Applications of Derivatives — Maxima, Minima & Rate of Change

Applications of derivatives usually come down to two core ideas: using $f'(x)$ to measure an instantaneous rate of change, and using $f'(x)$ to find where a quantity reaches a maximum or minimum. If a problem asks how fast something is changing right now, or when a value is highest or lowest, the derivative is usually the tool you need.

One condition matters from the start: if the question asks for an absolute maximum or minimum on a closed interval, you must compare critical points and endpoints. Checking only where $f'(x)=0$ is not enough.

What derivatives are used for

The derivative $f'(x)$ tells you how the output changes as the input changes at a specific point. That single idea shows up in several common calculus tasks.

• In graph terms, it gives the slope of the tangent line.
• In motion, it can give velocity as the rate of change of position.
• In optimization, it helps locate places where a quantity stops increasing and starts decreasing, or the other way around.

The context changes across geometry, physics, economics, and engineering, but the core question stays the same: how does one quantity respond when another changes?

How derivatives help you find maxima and minima

A local maximum is a point where the function is higher than nearby values.

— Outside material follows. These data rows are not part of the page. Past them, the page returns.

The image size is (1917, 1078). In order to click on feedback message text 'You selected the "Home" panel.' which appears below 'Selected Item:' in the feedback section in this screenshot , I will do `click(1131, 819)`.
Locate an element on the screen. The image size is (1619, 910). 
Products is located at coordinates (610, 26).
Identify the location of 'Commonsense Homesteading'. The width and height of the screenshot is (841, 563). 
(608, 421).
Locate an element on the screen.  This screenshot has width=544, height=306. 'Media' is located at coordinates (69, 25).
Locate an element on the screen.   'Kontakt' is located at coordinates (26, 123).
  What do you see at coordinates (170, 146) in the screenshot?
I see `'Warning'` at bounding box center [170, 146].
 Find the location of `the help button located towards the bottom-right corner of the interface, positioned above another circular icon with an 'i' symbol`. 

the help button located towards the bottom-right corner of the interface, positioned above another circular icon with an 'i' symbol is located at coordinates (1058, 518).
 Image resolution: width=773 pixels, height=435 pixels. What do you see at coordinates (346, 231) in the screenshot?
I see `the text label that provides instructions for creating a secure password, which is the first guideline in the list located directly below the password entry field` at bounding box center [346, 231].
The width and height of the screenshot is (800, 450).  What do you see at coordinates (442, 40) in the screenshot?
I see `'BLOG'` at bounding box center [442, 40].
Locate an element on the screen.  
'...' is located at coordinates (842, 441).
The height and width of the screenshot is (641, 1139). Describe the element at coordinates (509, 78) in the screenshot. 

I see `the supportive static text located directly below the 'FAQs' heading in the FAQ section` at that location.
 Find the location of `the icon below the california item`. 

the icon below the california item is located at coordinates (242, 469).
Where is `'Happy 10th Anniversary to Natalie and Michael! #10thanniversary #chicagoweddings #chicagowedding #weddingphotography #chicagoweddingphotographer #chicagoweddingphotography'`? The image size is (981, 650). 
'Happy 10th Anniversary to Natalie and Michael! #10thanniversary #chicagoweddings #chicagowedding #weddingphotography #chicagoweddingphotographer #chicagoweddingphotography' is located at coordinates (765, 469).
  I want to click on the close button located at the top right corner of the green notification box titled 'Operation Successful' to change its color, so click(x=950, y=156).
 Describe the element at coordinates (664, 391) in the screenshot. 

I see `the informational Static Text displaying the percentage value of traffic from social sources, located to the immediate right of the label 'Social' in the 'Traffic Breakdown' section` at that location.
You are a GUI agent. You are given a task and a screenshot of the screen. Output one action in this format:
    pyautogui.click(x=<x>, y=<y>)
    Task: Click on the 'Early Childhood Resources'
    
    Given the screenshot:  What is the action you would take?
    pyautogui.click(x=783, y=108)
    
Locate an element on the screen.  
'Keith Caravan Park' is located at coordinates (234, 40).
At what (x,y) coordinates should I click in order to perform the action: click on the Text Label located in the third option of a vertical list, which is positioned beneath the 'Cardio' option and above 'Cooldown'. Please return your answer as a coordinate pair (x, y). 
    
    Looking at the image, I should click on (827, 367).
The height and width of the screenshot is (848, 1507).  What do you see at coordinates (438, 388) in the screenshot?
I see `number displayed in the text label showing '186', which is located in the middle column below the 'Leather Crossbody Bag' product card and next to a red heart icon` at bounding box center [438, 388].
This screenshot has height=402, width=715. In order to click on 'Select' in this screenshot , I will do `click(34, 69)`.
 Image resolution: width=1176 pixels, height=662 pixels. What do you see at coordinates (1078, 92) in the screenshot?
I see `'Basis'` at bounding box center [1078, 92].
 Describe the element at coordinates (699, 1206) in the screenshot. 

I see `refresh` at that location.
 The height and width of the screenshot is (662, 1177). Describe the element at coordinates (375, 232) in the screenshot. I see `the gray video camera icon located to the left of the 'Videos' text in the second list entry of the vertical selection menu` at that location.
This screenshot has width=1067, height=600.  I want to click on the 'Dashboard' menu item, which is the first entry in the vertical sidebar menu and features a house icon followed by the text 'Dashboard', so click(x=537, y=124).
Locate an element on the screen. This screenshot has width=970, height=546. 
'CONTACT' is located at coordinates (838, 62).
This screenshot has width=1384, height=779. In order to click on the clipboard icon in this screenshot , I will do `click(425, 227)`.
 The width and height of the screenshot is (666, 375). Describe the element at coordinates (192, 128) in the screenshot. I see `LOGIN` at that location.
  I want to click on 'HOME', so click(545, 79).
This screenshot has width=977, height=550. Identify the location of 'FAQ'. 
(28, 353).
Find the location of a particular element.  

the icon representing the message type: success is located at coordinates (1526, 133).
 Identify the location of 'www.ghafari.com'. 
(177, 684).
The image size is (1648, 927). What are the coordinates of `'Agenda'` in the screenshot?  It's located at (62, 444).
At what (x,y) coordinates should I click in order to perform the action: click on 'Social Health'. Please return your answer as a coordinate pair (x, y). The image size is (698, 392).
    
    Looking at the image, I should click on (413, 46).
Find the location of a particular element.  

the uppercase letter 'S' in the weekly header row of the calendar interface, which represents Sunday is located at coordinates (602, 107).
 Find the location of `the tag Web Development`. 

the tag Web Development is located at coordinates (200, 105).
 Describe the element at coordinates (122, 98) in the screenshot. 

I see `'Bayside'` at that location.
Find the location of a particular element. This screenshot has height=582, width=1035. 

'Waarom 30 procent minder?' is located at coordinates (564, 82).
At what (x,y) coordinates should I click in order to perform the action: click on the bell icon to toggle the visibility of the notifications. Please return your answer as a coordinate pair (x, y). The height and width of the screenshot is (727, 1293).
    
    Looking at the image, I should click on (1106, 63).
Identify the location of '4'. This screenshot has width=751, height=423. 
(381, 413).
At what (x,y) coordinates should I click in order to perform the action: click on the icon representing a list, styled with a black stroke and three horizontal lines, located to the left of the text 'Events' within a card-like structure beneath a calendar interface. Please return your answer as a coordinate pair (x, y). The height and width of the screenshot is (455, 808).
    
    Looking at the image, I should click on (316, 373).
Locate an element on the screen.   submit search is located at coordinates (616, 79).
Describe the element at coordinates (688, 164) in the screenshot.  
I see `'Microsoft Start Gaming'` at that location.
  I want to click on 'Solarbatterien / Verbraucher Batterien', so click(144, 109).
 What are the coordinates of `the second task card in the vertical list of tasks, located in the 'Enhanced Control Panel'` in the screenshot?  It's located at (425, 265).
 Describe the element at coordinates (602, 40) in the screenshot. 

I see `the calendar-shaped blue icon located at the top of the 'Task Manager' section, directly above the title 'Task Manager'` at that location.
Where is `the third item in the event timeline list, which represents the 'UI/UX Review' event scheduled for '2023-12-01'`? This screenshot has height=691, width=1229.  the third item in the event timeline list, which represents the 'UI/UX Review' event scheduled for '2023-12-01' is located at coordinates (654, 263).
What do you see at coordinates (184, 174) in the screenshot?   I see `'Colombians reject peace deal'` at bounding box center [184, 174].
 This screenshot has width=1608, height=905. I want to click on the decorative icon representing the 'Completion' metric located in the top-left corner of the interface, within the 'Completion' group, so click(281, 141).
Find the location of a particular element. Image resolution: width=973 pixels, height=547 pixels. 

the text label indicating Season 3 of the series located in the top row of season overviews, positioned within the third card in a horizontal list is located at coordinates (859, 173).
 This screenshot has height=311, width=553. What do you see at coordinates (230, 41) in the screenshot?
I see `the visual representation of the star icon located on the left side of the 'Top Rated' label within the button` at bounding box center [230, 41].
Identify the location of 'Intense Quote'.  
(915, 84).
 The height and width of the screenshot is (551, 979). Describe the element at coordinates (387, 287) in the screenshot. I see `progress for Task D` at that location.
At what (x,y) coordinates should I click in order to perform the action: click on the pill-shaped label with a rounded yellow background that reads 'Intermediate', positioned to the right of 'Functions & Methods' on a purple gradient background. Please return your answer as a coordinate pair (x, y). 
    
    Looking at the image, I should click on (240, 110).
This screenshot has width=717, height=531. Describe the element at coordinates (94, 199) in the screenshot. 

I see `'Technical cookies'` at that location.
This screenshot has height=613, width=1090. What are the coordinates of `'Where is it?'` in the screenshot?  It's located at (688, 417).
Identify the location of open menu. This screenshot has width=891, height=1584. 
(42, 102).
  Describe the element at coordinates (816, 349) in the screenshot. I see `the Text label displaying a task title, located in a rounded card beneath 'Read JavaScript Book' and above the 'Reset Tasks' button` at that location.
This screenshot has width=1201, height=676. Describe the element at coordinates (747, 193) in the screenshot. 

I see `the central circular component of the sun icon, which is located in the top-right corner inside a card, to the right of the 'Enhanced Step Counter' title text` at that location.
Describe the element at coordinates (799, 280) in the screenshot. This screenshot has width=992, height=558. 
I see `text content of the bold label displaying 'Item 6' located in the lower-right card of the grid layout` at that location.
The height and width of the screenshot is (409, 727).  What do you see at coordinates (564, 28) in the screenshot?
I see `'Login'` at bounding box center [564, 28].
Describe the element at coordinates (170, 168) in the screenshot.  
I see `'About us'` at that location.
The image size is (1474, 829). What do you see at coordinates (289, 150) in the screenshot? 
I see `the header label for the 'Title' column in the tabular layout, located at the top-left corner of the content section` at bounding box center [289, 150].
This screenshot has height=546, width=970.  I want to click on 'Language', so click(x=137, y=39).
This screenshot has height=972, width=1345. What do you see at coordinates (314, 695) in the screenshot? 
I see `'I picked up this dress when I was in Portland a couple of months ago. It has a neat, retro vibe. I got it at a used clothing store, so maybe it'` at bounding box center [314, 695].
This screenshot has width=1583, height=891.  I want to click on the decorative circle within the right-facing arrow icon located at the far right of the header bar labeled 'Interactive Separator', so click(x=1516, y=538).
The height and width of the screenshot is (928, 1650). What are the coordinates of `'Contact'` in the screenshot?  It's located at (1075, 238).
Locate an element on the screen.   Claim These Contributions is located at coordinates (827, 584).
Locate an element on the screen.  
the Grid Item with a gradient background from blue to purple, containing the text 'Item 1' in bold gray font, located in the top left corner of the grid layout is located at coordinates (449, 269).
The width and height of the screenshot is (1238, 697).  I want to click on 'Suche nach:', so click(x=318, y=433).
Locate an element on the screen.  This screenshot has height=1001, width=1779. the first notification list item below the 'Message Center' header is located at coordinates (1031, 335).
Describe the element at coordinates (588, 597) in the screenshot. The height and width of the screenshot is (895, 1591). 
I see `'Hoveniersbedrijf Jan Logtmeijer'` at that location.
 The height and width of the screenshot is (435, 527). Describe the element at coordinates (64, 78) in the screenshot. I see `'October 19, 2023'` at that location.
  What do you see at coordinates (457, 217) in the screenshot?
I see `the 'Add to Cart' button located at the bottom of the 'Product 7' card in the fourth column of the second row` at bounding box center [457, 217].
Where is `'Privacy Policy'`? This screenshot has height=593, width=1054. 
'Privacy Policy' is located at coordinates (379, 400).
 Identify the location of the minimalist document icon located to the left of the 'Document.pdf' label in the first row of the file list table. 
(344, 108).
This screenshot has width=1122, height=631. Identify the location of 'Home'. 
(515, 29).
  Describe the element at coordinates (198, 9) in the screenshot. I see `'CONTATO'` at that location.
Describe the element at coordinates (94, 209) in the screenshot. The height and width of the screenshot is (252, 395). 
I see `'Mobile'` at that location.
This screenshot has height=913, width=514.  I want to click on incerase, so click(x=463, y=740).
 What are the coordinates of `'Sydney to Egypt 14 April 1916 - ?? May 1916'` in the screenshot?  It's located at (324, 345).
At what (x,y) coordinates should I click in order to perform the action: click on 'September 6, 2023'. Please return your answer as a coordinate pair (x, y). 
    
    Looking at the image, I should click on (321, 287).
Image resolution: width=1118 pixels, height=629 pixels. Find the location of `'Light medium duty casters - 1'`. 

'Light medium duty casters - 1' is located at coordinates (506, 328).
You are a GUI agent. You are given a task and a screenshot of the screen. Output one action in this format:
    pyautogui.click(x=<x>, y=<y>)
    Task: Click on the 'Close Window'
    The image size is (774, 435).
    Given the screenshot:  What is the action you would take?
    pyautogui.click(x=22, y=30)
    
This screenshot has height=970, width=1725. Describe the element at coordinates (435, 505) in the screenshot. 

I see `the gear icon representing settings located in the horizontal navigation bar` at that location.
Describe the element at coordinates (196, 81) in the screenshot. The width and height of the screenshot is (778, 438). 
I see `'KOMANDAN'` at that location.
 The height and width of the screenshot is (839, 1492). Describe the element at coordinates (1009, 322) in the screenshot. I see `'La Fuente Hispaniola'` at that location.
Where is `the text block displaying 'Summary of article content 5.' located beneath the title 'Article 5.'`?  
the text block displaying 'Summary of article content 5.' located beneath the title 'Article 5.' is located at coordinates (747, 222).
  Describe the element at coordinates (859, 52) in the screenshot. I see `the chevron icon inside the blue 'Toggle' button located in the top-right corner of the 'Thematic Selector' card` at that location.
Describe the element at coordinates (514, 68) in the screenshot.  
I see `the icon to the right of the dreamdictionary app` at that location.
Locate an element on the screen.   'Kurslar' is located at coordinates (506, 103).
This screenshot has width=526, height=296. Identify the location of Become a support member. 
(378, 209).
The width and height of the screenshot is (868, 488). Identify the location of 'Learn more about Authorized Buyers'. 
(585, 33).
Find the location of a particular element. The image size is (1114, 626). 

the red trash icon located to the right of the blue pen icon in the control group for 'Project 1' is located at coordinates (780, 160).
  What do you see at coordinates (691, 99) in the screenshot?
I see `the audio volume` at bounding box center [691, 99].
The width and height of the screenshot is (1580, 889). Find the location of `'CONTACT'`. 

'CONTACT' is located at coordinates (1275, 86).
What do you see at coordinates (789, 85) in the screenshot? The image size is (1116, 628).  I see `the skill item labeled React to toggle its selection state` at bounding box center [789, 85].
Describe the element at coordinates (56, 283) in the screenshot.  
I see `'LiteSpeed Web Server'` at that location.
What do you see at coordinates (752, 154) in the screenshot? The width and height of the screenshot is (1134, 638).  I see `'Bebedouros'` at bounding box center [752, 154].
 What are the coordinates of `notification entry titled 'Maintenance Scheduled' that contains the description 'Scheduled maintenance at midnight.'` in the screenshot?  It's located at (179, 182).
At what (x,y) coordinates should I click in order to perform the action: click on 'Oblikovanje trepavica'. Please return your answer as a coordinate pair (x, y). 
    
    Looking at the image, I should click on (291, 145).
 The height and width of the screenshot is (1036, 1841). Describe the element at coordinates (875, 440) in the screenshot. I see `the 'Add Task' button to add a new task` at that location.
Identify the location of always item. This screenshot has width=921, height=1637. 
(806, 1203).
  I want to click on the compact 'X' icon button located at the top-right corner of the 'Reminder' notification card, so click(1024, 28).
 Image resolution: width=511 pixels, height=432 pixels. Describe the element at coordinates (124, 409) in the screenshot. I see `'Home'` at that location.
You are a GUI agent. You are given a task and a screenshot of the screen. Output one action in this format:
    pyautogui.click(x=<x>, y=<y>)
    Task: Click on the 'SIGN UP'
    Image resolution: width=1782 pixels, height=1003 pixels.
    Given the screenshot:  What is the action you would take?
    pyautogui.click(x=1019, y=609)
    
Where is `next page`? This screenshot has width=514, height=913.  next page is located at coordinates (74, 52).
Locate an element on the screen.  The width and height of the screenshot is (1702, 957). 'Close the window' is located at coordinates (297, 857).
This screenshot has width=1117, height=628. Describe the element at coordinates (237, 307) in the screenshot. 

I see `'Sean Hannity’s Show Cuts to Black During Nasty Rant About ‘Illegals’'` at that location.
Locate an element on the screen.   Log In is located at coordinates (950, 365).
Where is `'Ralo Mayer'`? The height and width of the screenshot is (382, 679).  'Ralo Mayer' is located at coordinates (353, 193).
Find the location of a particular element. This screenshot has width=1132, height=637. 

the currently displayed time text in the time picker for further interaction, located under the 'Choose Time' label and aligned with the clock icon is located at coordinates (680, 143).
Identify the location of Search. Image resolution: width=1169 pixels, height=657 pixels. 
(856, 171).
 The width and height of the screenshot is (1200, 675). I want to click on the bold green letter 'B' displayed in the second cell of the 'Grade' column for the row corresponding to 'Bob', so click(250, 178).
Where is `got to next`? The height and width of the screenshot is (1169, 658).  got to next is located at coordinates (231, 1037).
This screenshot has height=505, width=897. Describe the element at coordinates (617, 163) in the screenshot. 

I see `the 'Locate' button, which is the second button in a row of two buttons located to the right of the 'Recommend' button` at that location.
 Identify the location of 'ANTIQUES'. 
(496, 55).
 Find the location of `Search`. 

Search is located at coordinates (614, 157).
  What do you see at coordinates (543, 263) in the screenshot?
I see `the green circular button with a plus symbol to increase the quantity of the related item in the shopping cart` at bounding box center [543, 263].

A local minimum is lower than nearby values. These often happen at critical points, which are points where $f'(x)=0$ or where $f'(x)$ does not exist while $f(x)$ is still defined.

Why does $f'(x)=0$ matter? Because at a smooth turning point, the tangent is horizontal, so the slope is $0$.

Still, not every critical point is an extremum. A function can flatten out and keep moving in the same overall direction. That is why you usually check whether $f'(x)$ changes sign around the point:

• from positive to negative: local maximum
• from negative to positive: local minimum

If the function is twice differentiable near the point, the second derivative can also help:

• $f''(x) < 0$ suggests the graph is concave down there, so the point is a local maximum
• $f''(x) > 0$ suggests the graph is concave up there, so the point is a local minimum

The second-derivative shortcut only helps when it exists and is not $0$ at the critical point. If $f''(x)=0$, you need another test.

Worked example: using derivatives to find a maximum height

Suppose the height of a ball is modeled by

$$h(t) = -5t^2 + 20t + 2$$

where $h$ is in meters and $t$ is in seconds. This kind of model is useful only over the time interval where the ball is actually in flight.

Step 1: Differentiate the function

$$h'(t) = -10t + 20$$

This derivative is the instantaneous rate of change of height with respect to time. In this context, it is the vertical velocity in meters per second.

Step 2: Find when the rate of change is zero

Set the derivative equal to zero:

$$-10t + 20 = 0$$ $$t = 2$$

At $t=2$, the vertical velocity is $0$. That makes it a candidate for a maximum or minimum.

Step 3: Check whether it is a maximum or minimum

Before $t=2$, the derivative is positive, so the height is increasing. After $t=2$, the derivative is negative, so the height is decreasing.

That sign change means the ball reaches a maximum height at $t=2$.

Step 4: Evaluate the original function

Substitute $t=2$ into the original function:

$$h(2) = -5(2)^2 + 20(2) + 2 = -20 + 40 + 2 = 22$$

So the maximum height is $22$ meters.

This example shows both main applications at once:

• $h'(t)$ gives a rate of change
• setting $h'(t)=0$ helps find when the height is greatest

Common mistakes in applications of derivatives

1. Treating every solution of $f'(x)=0$ as a maximum or minimum without checking what happens around it.
2. Forgetting endpoints when the question asks for an absolute maximum or minimum on a closed interval.
3. Mixing up the original function and its derivative. The derivative can tell you where the extremum happens, but the actual maximum or minimum value comes from the original function.
4. Ignoring units. If position is in meters and time is in seconds, then the derivative is in meters per second.
5. Using a model outside the interval where it makes physical sense.

Where you use applications of derivatives

In early calculus, derivatives are used for curve sketching, tangent lines, motion, and optimization. In science and engineering, they describe changing systems such as velocity, acceleration, heat flow, current, or growth. In economics, they can describe marginal cost or marginal revenue, which are rates of change as well.

Try a similar derivatives problem

Try your own version with

$$f(x) = -2x^2 + 8x + 3.$$

Find $f'(x)$, locate the critical point, decide whether it is a maximum or minimum, and then compute the function value there. If you want to explore another case after that, the page on related rates shows how the same derivative idea works when two changing quantities are linked.